**TASK ITEM:**
Only the lines below from the one containing "https://www.lpalmieri.com/posts/error-handling-rust (327, 2259)" to the one containing "u/Yaahallo (181, 874)" should be repeated, both included and unchanged.

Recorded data

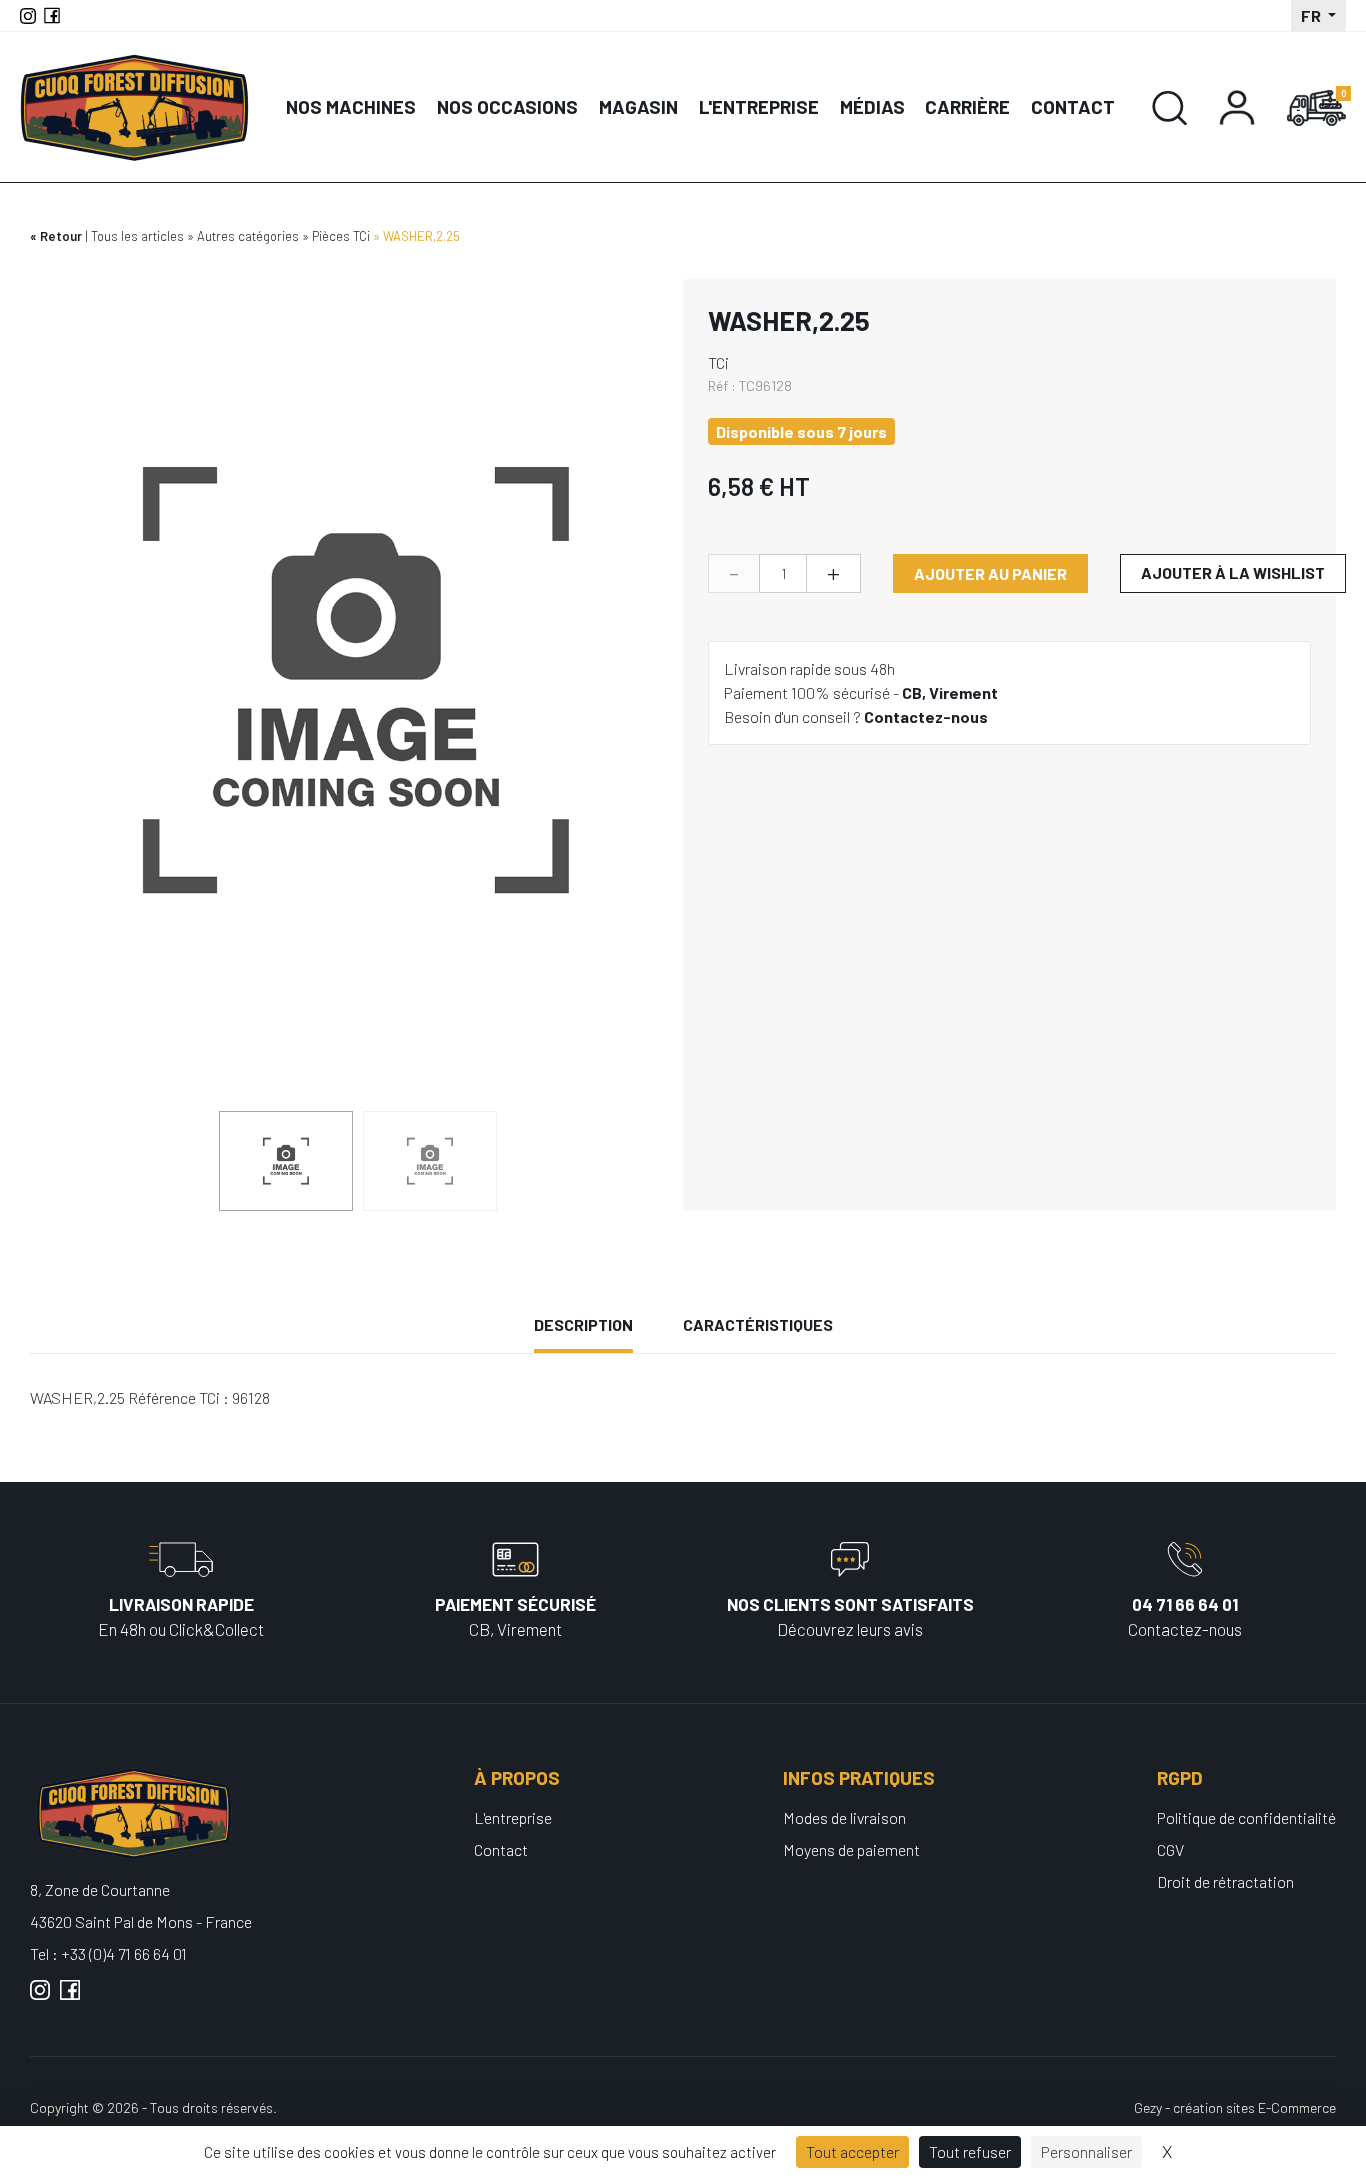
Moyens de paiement (851, 1849)
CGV (1170, 1849)
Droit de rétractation (1225, 1881)
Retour (61, 236)
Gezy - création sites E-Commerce (1235, 2107)
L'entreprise (759, 106)
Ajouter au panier (990, 573)
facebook (70, 1998)
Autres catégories (248, 236)
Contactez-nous (926, 716)
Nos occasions (507, 106)
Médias (872, 106)
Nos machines (351, 106)
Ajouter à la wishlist (1233, 572)
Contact (1073, 106)
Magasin (638, 106)
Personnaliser (1086, 2151)
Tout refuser (970, 2151)
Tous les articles (137, 236)
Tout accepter (852, 2151)
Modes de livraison (844, 1817)
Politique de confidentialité (1246, 1817)
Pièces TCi (341, 236)
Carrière (967, 106)
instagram (40, 1998)
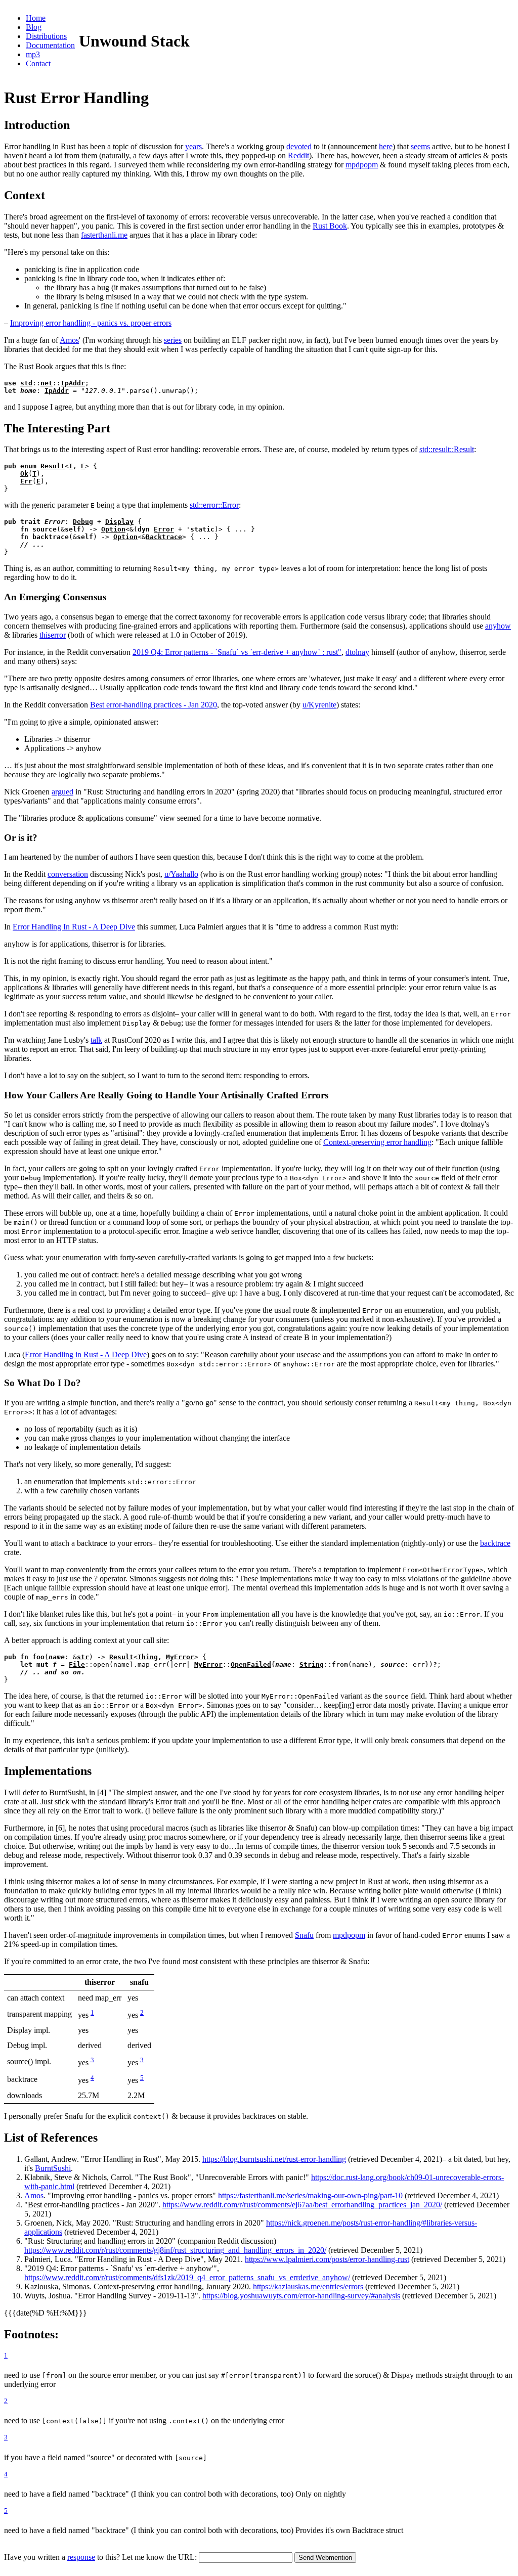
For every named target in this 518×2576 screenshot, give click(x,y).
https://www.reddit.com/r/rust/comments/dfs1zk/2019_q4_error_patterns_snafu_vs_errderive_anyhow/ (187, 2277)
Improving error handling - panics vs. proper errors (90, 323)
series (173, 340)
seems (420, 146)
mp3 (33, 54)
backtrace (495, 1543)
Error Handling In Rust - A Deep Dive (74, 926)
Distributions (46, 36)
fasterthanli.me (104, 235)
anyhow (498, 625)
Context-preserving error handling (377, 1142)
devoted (299, 146)
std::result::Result (446, 449)
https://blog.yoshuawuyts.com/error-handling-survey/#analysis (301, 2295)
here (386, 146)
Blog (33, 27)
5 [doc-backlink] (142, 2077)
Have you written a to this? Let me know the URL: (101, 2557)
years (193, 146)
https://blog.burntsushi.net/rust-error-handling (274, 2159)
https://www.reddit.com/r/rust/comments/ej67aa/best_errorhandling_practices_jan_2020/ (302, 2204)
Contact (38, 63)
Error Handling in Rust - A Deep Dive (86, 1354)
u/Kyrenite (319, 704)
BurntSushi (53, 2168)
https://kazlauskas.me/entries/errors (308, 2286)
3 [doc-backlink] (92, 2060)
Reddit (298, 155)
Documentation (50, 45)
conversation (68, 874)
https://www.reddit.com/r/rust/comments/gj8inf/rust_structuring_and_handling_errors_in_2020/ (175, 2250)
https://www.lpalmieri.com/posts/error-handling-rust (327, 2259)
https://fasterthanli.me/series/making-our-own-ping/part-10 (310, 2195)
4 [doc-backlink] (92, 2077)
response (81, 2557)
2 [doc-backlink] (142, 2012)
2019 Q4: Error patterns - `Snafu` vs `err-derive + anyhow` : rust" (237, 652)
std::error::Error (214, 505)
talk (96, 1040)
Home (36, 18)
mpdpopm (362, 164)
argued (62, 791)
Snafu (304, 1935)
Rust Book (330, 225)
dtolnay (357, 652)
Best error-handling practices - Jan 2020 (153, 704)
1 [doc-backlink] (92, 2012)
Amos (69, 340)
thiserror (52, 635)
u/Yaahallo (181, 874)
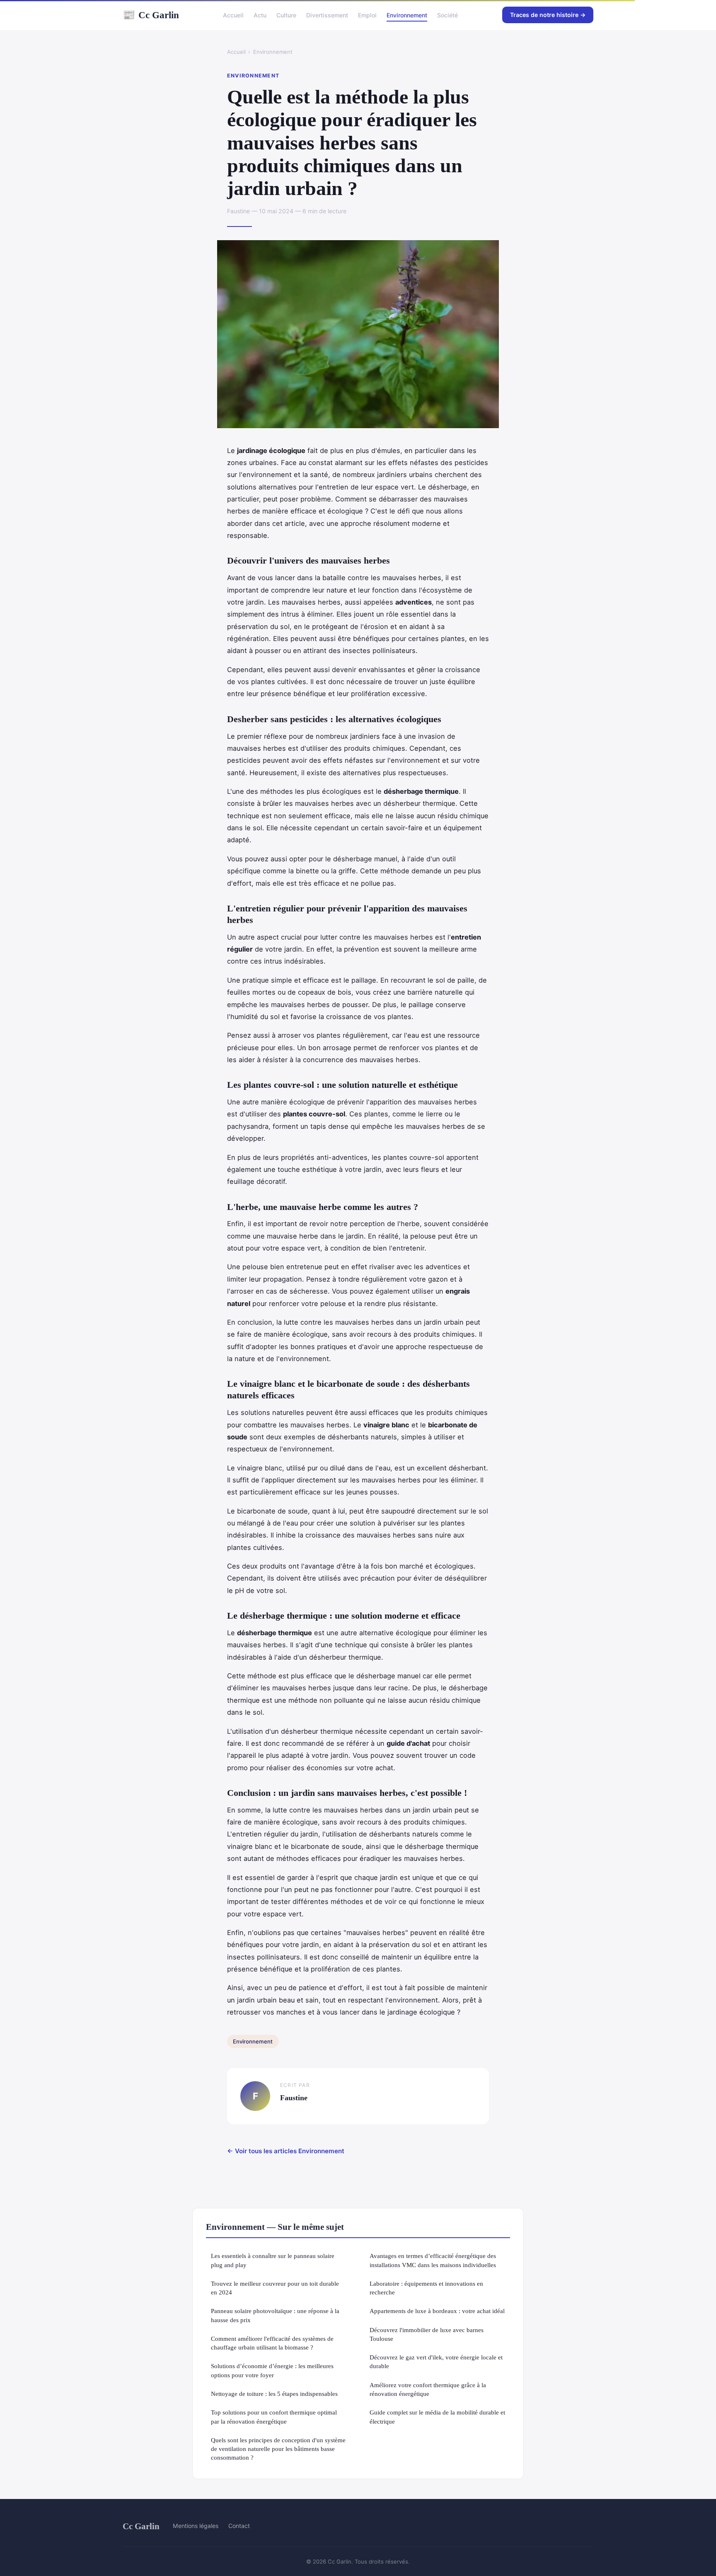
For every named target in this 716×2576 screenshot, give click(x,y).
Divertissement (327, 15)
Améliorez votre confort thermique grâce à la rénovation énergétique (428, 2389)
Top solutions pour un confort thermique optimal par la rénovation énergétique (274, 2416)
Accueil (233, 15)
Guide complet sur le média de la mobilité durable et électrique (437, 2416)
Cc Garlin (151, 15)
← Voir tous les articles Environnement (285, 2151)
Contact (239, 2525)
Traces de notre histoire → (547, 14)
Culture (286, 15)
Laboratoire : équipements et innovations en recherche (426, 2288)
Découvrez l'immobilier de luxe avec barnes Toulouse (427, 2334)
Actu (260, 15)
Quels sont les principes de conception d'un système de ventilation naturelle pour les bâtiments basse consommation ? (278, 2448)
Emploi (367, 15)
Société (447, 15)
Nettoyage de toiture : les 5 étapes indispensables (274, 2393)
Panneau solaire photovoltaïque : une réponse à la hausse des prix (275, 2315)
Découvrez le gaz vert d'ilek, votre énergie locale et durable (436, 2361)
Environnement (407, 15)
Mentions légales (195, 2525)
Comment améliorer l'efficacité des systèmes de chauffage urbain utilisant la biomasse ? (272, 2343)
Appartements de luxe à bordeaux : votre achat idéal (437, 2310)
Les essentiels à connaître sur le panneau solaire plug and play (272, 2260)
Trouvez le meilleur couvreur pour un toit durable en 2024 (275, 2288)
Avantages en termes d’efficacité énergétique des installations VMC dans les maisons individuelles (433, 2260)
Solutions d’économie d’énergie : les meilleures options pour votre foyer (272, 2370)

**REPLY TO THE TASK:**
https://www.lpalmieri.com/posts/error-handling-rust (327, 2259)
https://fasterthanli.me/series/making-our-own-ping/part-10 (310, 2195)
4 [doc-backlink] (92, 2077)
response (81, 2557)
2 [doc-backlink] (142, 2012)
2019 Q4: Error patterns - `Snafu` vs `err-derive + anyhow` : rust" (237, 652)
std::error::Error (214, 505)
talk (96, 1040)
Home (36, 18)
mpdpopm (362, 164)
argued (62, 791)
Snafu (304, 1935)
Rust Book (330, 225)
dtolnay (357, 652)
Best error-handling practices - Jan 2020 (153, 704)
1 [doc-backlink] (92, 2012)
Amos (69, 340)
thiserror (52, 635)
u/Yaahallo (181, 874)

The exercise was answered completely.